2 Mahler 2s

I was driving to work yesterday morning when I heard the amateur conductor Gilbert Kaplan interviewed on the BBC before his debut last night conducting Mahler’s Resurrection symphony with the New York Philharmonic. Some of the flavor of that interview comes through a New York Times article yesterday as well.

I’ve not heard his recording of the work, which is basically the only piece he ever conducts. But Kaplan may well be another proof of my theory that conducting talent can pop up in the strangest places.

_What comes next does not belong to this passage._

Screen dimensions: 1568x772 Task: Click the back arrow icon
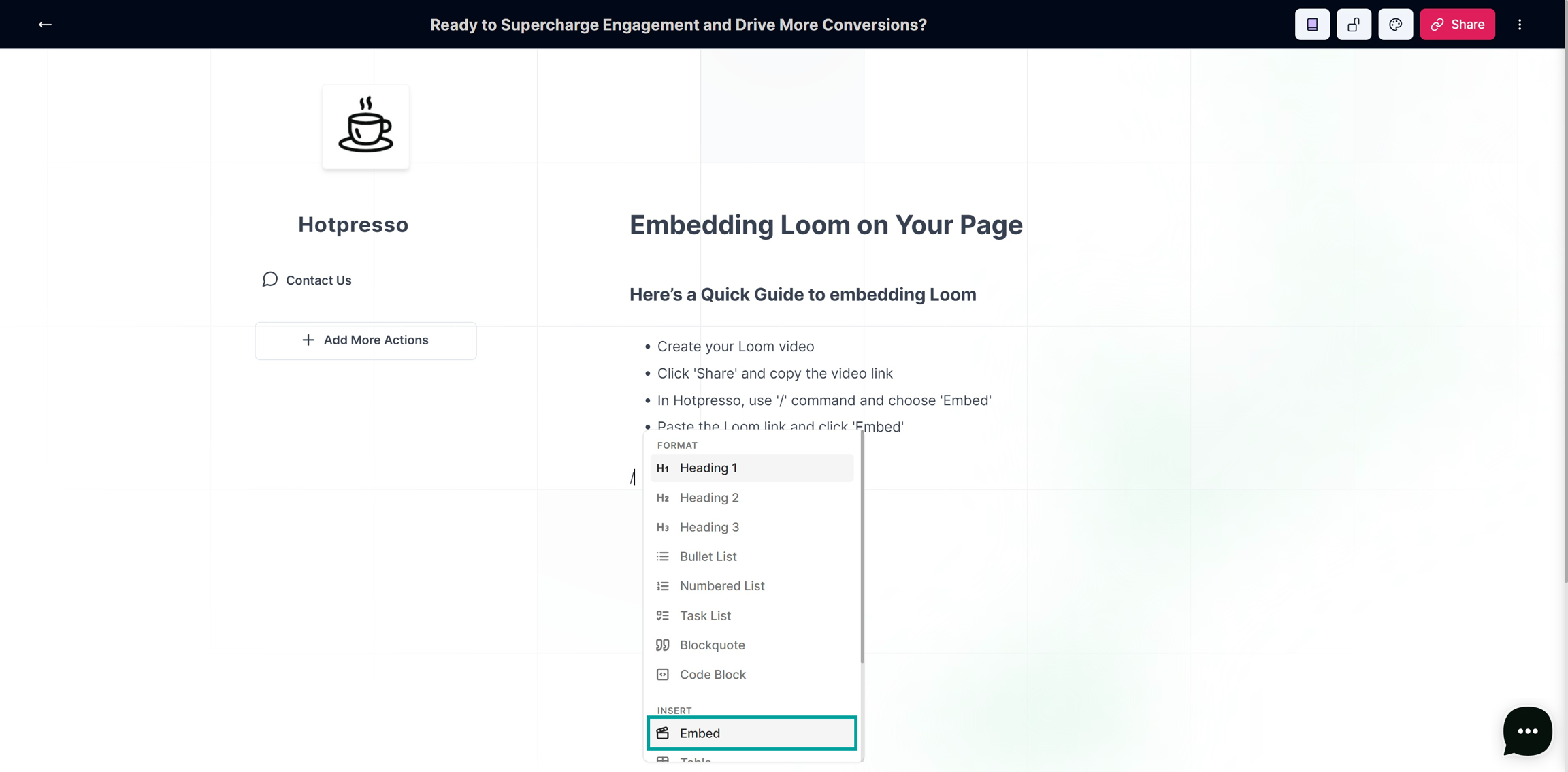coord(45,25)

One of my favorite orchestra bloggers, Michael Hovnanian, wrote a wonderful post recently about another performance of the Mahler, this one by Haitink conducting a very large orchestra within commuting distance of Milwaukee:

Haitink’s laissez-faire approach certainly has its merits, especially when applied to the large forms. When signing on for a long sea voyage you want a captain whose feet are firmly planted on deck, eyes forward, piercing the fog, steering a steady course towards the distant shore, not a man who frets and throws tantrums over every last rivet, or wastes time reshuffling the deck chairs while the ship drifts idly with the current. Then again, Mahler 2 has a lot of rivets holding it together. During the performances I found myself a little nervous about how many could pop before we all ended up in Davy Jones’ Locker. Fortunately, it seemed like we got home safe and dry every night.

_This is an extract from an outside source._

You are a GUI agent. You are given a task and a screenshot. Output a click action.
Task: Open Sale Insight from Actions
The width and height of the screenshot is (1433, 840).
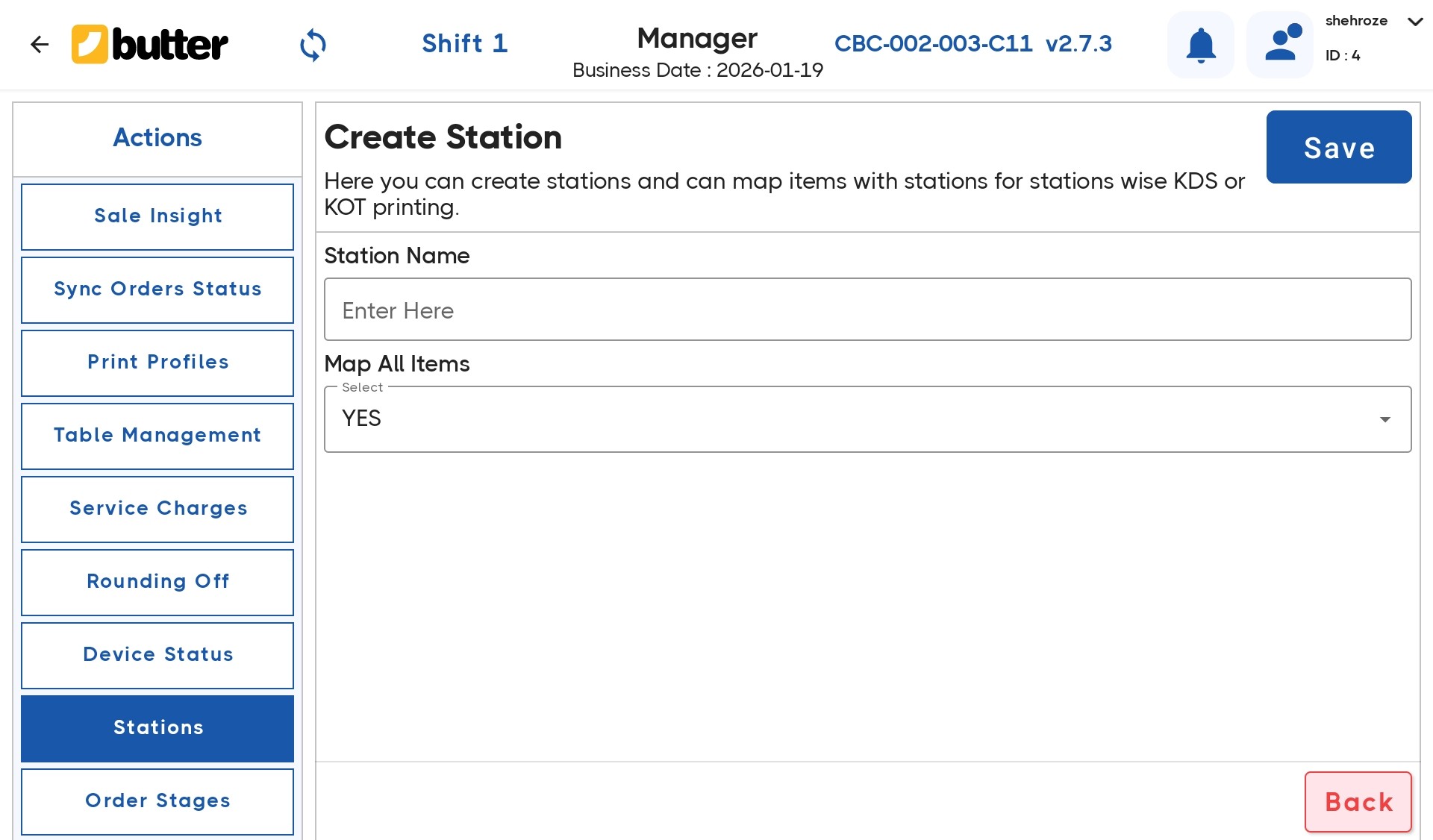coord(157,216)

I’ve never worked for Haitink, but some of his recordings are amongst my favorites (including a performance of the Vaughan Williams ninth symphony, which is not a work I’d expect someone like Haitink to champion). I wouldn’t have typed him as a laissez-fair guy; certainly his younger compatriot Edo de Waart is about as far from that as possible, as we found out a month or so ago during two weeks he conducted us as music director designate. I’m told that Edo likes Vaughan Williams as well. But then England and the Low Countries were not really separate places until fairly recently, so maybe an affinity between Dutch musicians and English music is not so surprising after all.